In the elections that year, he and Jaro challenged each other again and defeated the latter by about 1,000 votes. Jaro filed an electoral protest again and was declared by the Imus Regional Trial Court the winner by 584 votes in 2007. He and Jaro would run against each other for the third time that year but Jaro withdrew from the race and endorsed Vice Mayor Emmanuel Maliksi instead. He was defeated by Maliksi in that race.

In 2010, he was elected again as mayor, winning over Maliksi by a margin of 8,499 votes.

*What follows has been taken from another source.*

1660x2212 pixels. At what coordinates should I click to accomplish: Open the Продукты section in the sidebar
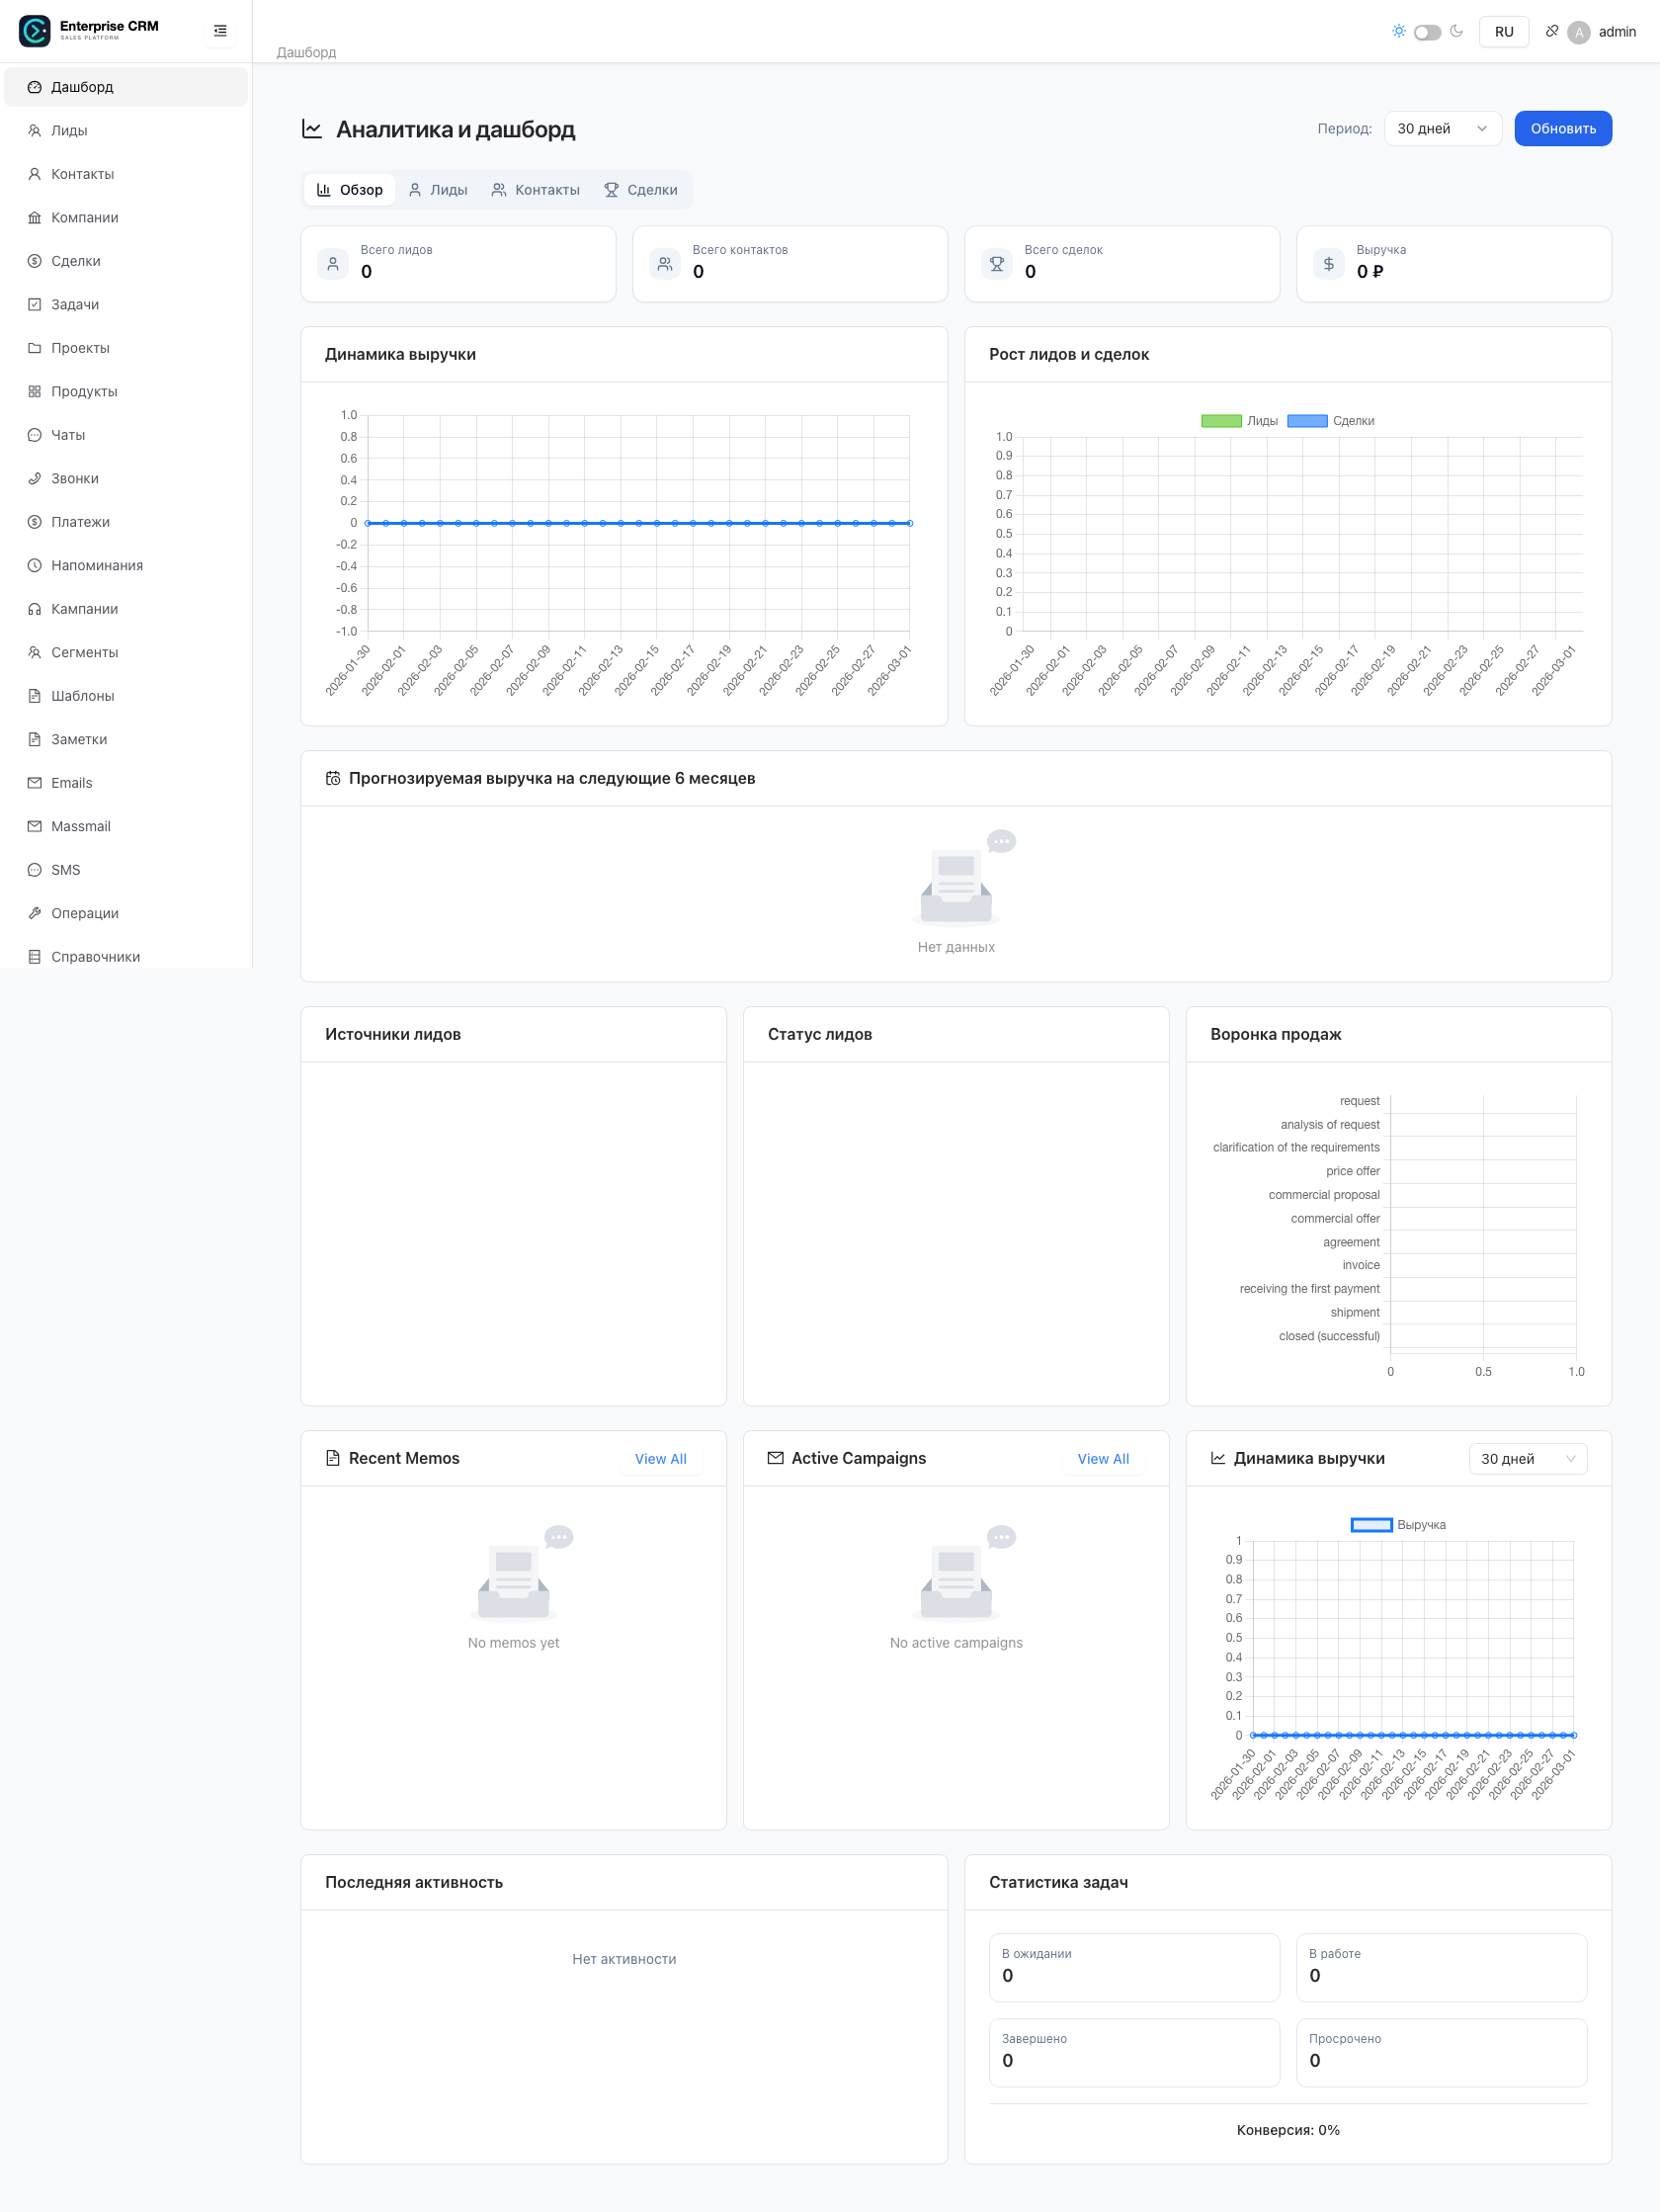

Maliksi filed an electoral protest and was declared by the Imus Regional Trial Court the winner by 665 votes in 2011. However, on March 12, 2013, he was declared by the Supreme Court as the true winner and he took his oath six days later, on March 18. However, on April 11, 2013, it reversed its ruling and remanded the case back to the COMELEC.

In 2016 elections, Saquilayan decided to run as 3rd District Provincial Board Member under the United Nationalist Alliance. His brother, City Councilor Edgardo Saquilayan run under ONE IMUS, a coalition between Imus City's Liberal Party and UNA, with his rival, Mayor Maliksi and other LP candidates.

In 2019, he ran as Mayor against incumbent Mayor Maliksi, but lost.

In 2022 elections, he run for a vice mayoral post with his long-term political partner incumbent Rep. Alex 'AA' Advincula of the lone district of Imus City as his running mate.